The SMR of 0.91 (95% CI- 0.74-1.08) showed overall calibration of the PELOD-2 score as it included the value of 1 in the confidence interval which implied no significant difference between the expected and observed mortality [11,21].
The validation of a score is done by the discrimination, calibration and clinical relevance of the score. The discrimination was done by AUC, where the value of 0.8-0.9 is considered excellent and more than 0.9 is considered outstanding [23]. The AUC discrimination of 0.89 was excellent in this study. It was similar to the AUC found in the studies done by Deshmukh T et al., (AUC 0.87) on PELOD-2 and Thukral A et al., on PELOD (0.8) [16,21]. The AUC was reported as 0.98 in PELOD-2 validation study, and 0.94 and 0.91 reported by Gonçalves JP et al., and El-Nawawy A et al., respectively [13,18].
The calibration was done by Hosmer-Lemeshow chi-square test where a p-value of >0.05 indicates the test to be in good calibration with the population under study, while a value of p-value <0.05 is indicative of poor calibration. The PELOD-2 score showed good calibration with our population at χ2=2.44 and p-value of 0.11. It was reported as p=0.42 by Deshmukh T et al., [16]. The PELOD-2 studies done by Leteurtre S et al., Deshmukh T et al., and El-Nawawy A et al., showed good calibration of the test [12,16,18] while the Portugese study showed poor calibration at 0.02 for which no reason was justified [13].
The clinical relevance of the score lies in its reliable assessment of OD and fairly sensitive and specific prediction of the outcome. The test is objective and the inter-observer differences in the level of assessment of sickness can be avoided. The simplicity of the score with a limited number of variables allow more uniform training of the assessor and consistent reproducibility with different assessors [13,24]. The score correlates the number of organ dysfunction with mortality giving an idea about the utilisation of equipment in a resource limited setup.
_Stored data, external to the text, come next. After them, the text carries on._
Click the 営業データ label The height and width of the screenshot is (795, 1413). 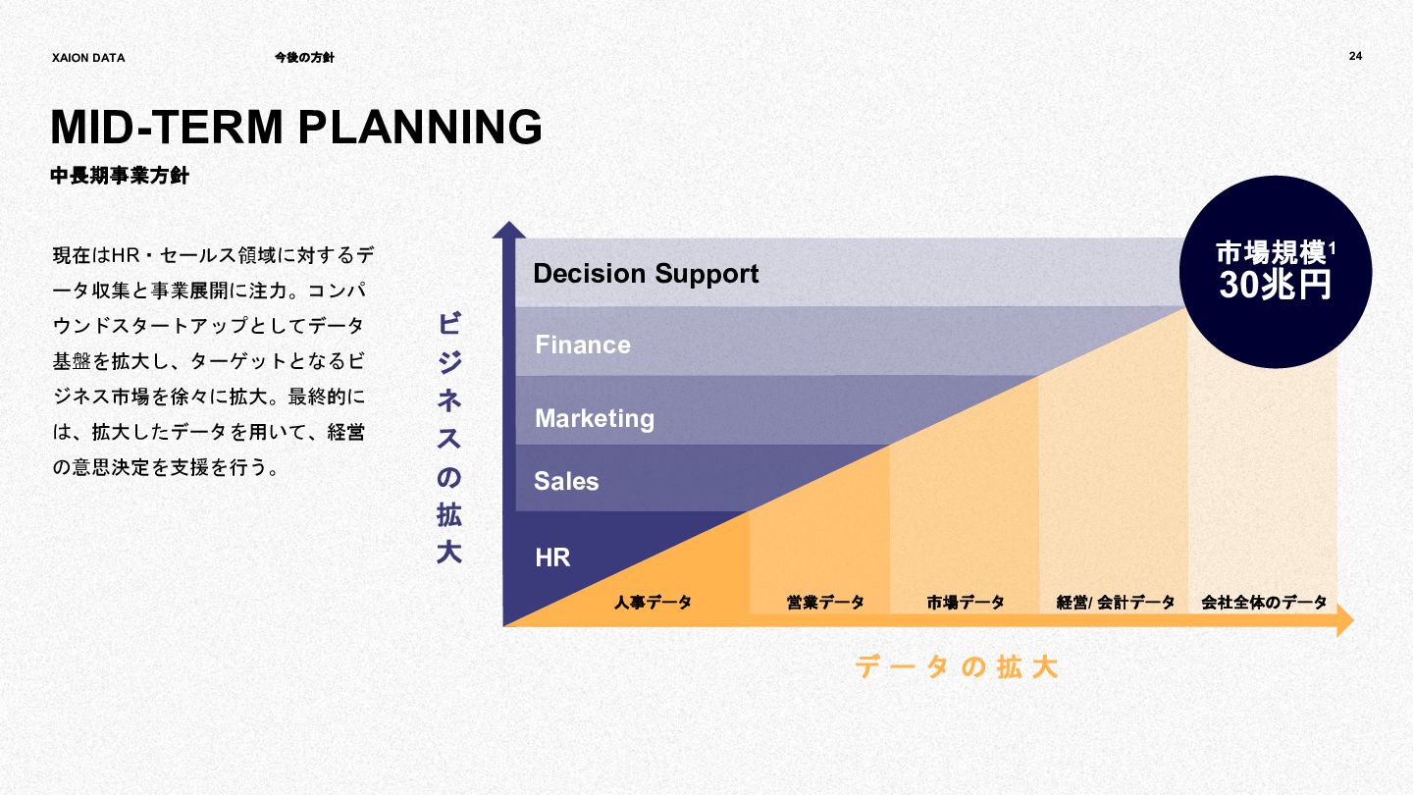tap(825, 602)
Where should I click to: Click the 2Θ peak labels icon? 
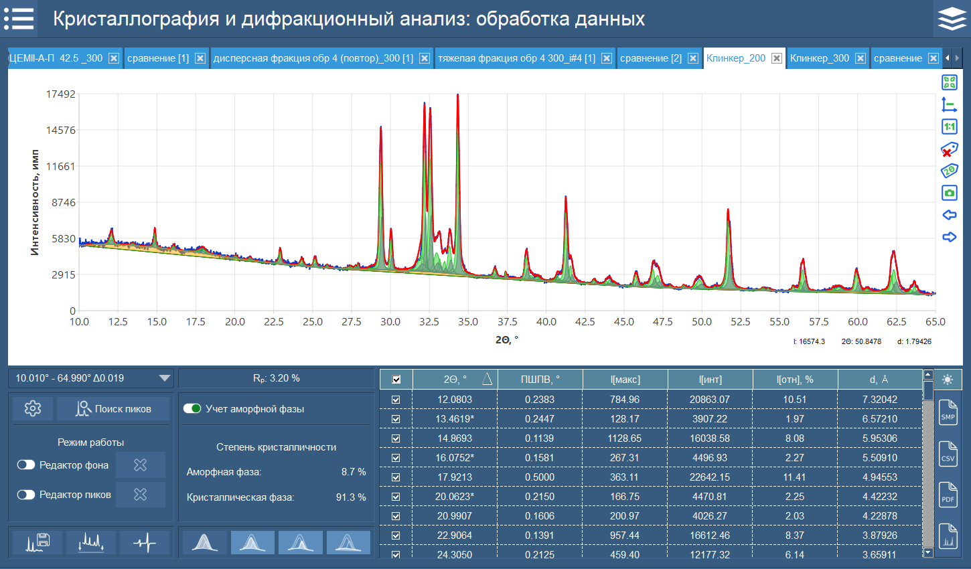point(950,170)
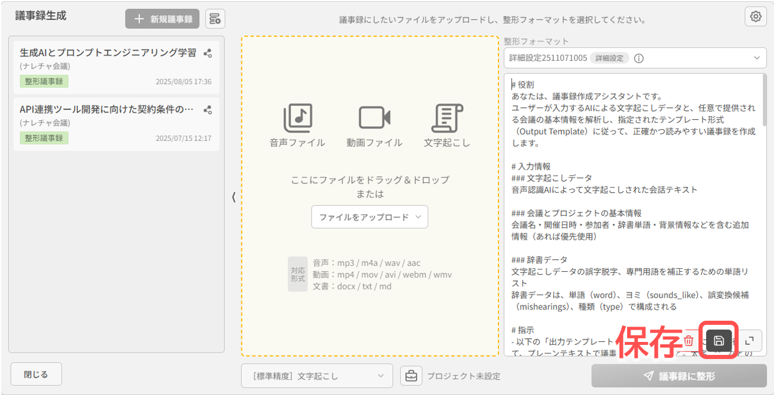
Task: Share the 生成AI meeting minutes via its share icon
Action: tap(208, 53)
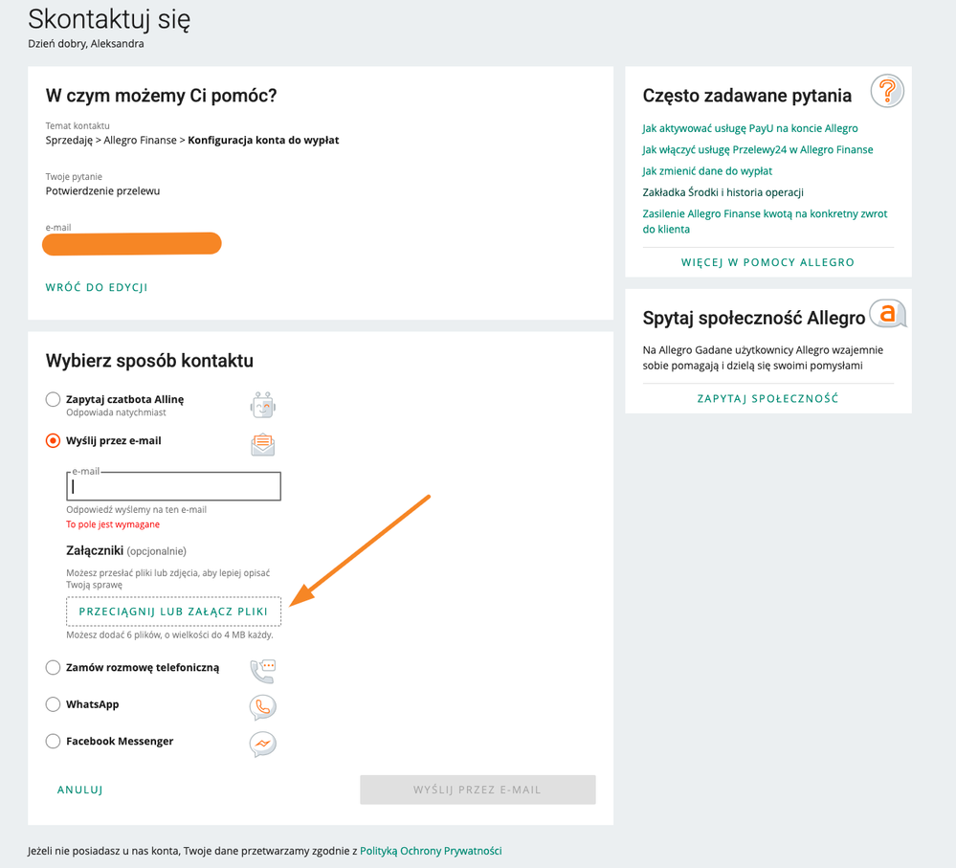Select the WhatsApp contact radio button
Viewport: 956px width, 868px height.
point(54,704)
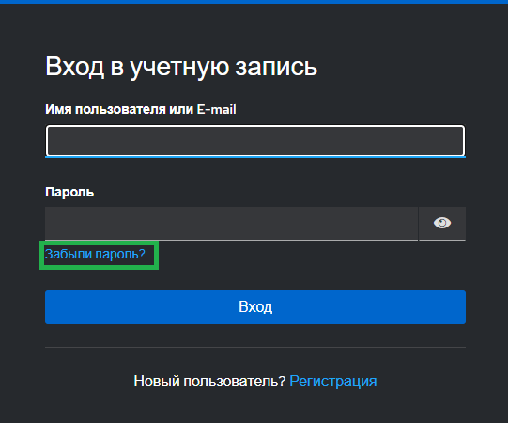Click the Имя пользователя или E-mail label
The width and height of the screenshot is (508, 423).
click(141, 109)
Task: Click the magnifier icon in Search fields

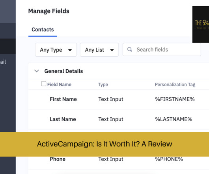Action: [x=130, y=50]
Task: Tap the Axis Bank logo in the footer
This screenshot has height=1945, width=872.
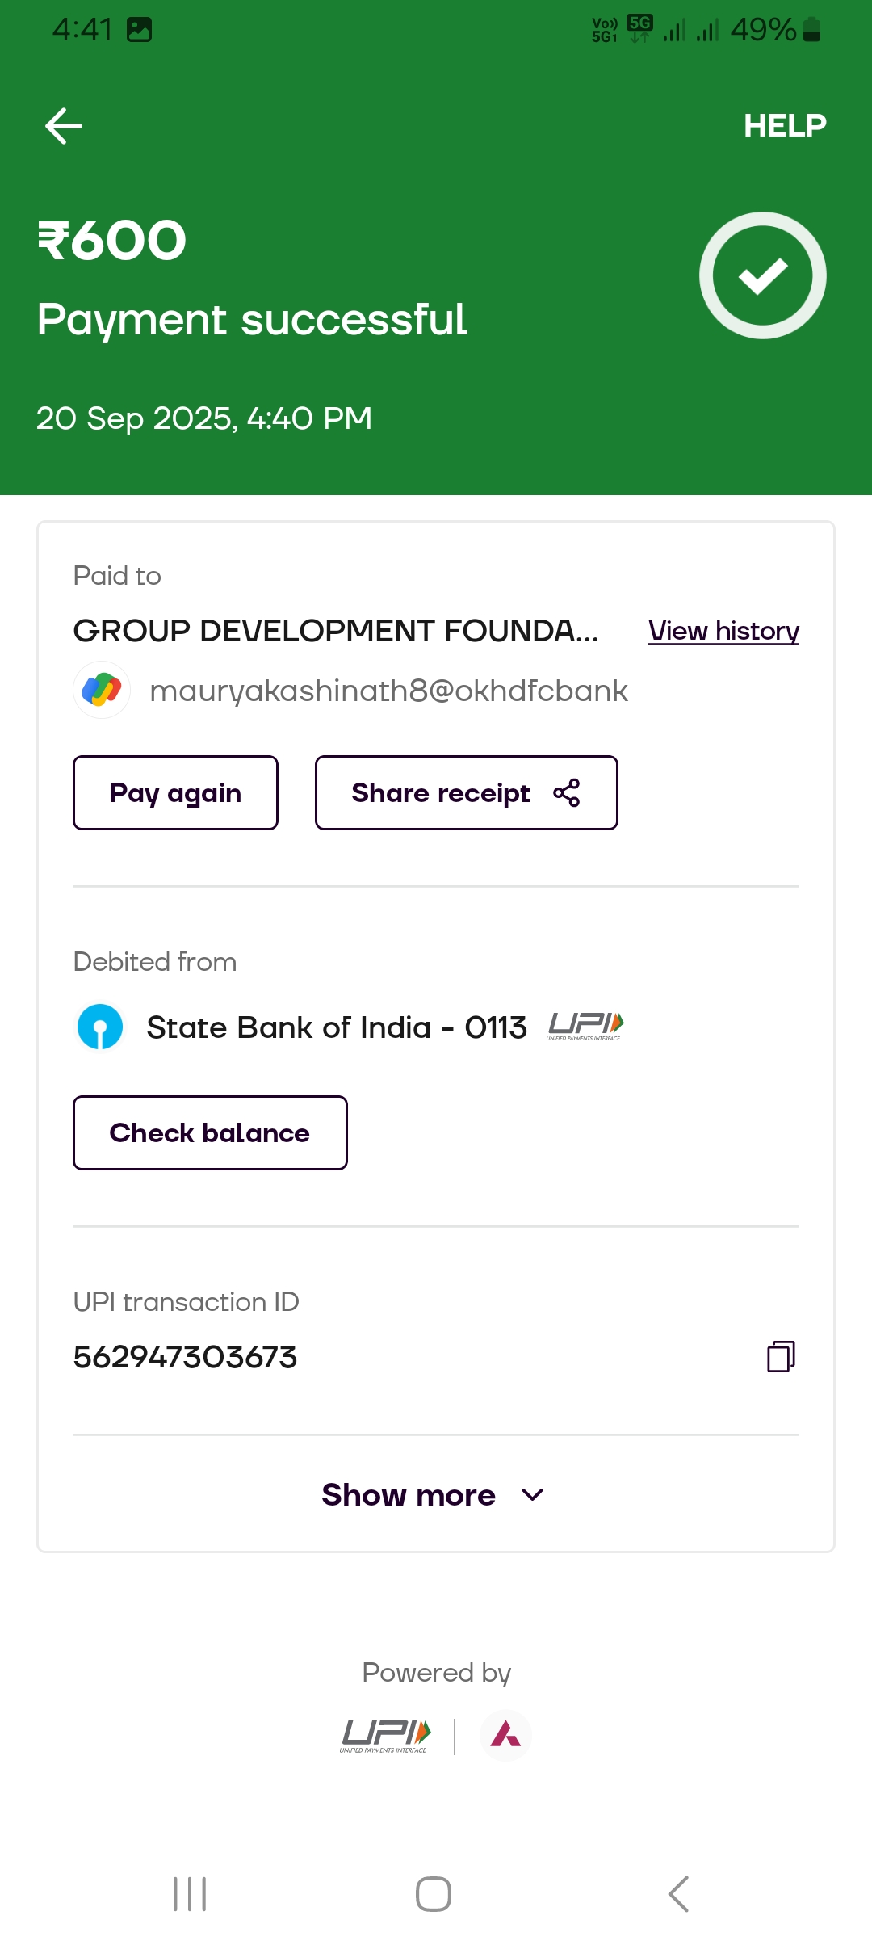Action: [505, 1735]
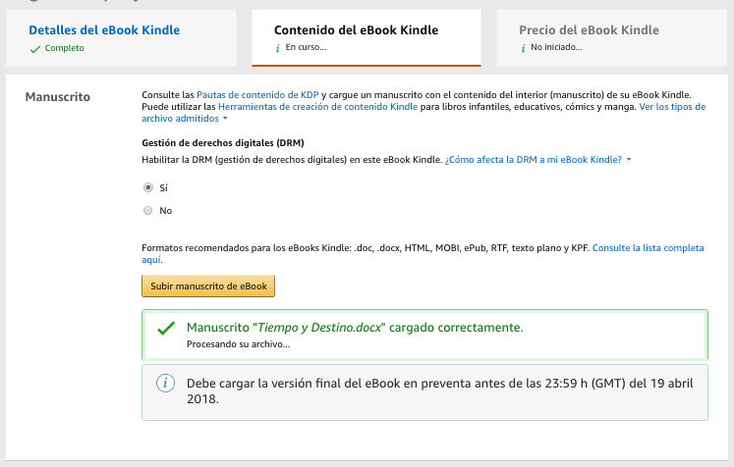Click the green manuscript uploaded checkmark icon
Screen dimensions: 734x467
(166, 328)
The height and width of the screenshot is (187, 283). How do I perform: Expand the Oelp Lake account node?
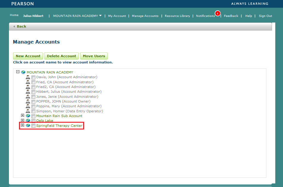23,120
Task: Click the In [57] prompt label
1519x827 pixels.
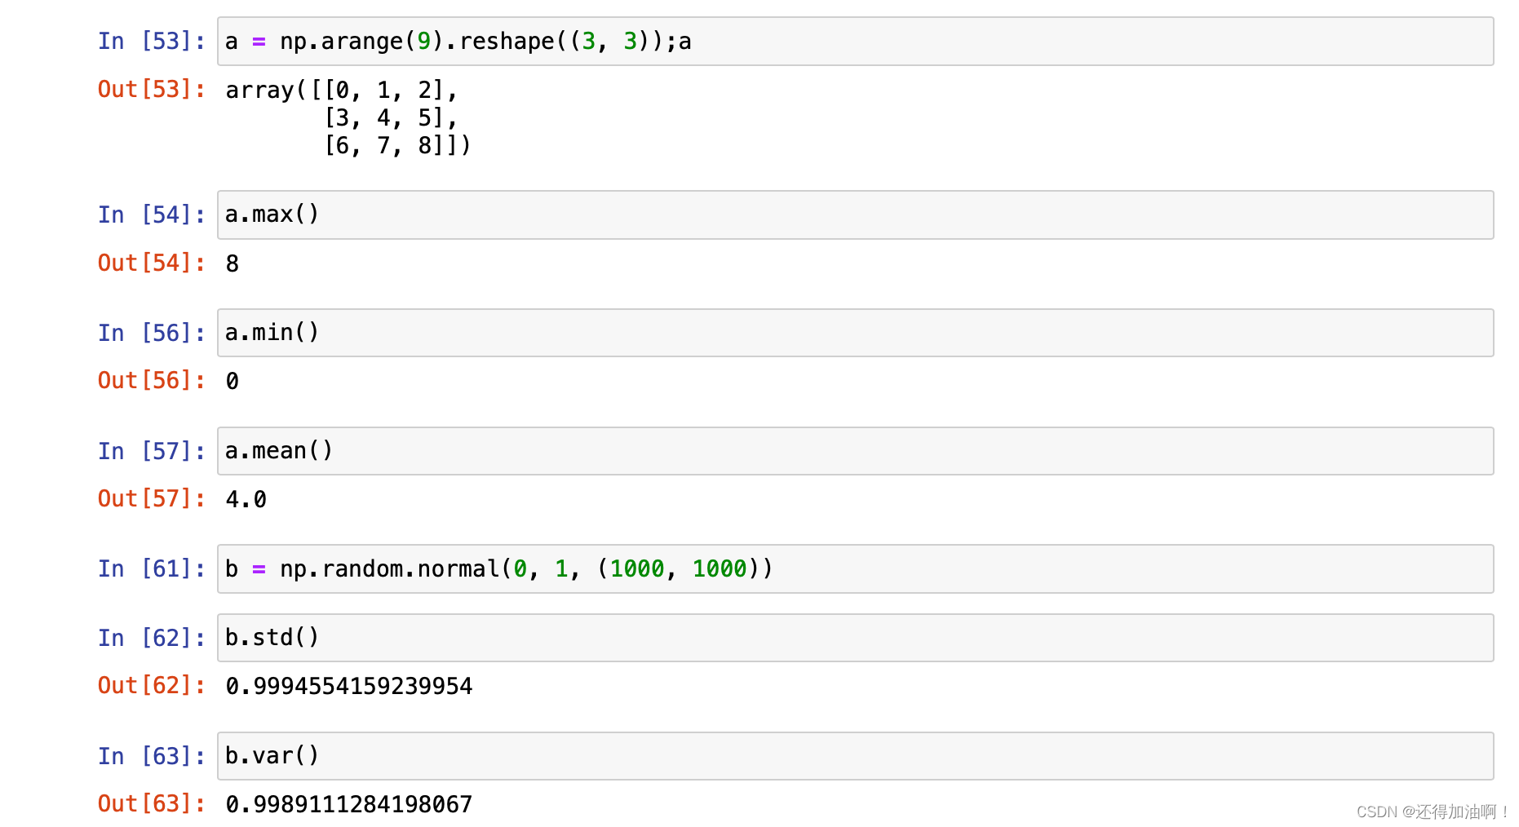Action: (151, 451)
The study is possibly the first of its kind reported from India considering the validation of PELOD-2 in paediatric patients of severe sepsis admitted to PICU. The PELOD-2 study by Deshmukh T et al., from South India was done in overall PICU admissions while the present study has been done on subset of “severe sepsis” patients [16]. Leclerc F et al., found Day-1 PELOD-2 SCORES to be highly predictive of mortality among children admitted to PICU with suspected infection [25]. However, more studies form different parts of the world are needed to confirm the validation in and outside of PICU.
Limitation(s)
The patients of severe sepsis admitted outside of PICU were not included in the study. Also, the cases that died within 24 hours of admission were excluded from the study. These children were likely to have arrived in hospital with advanced disease and sometimes in cardio-respiratory failure. Calculation of PELOD-2 scores may not be possible in such scenario.
Conclusion(s)
Day 1 PELOD-2 scores reliably assess the multiple OD and predict outcomes in severe sepsis patients admitted to PICU. The score has comparable validation in the Indian population (developing country) to the original validation study population of France and Belgium (developed countries). It is however reiterated that the main aim of these scores is to describe the multi-organ dysfunction rather than prediction of mortality.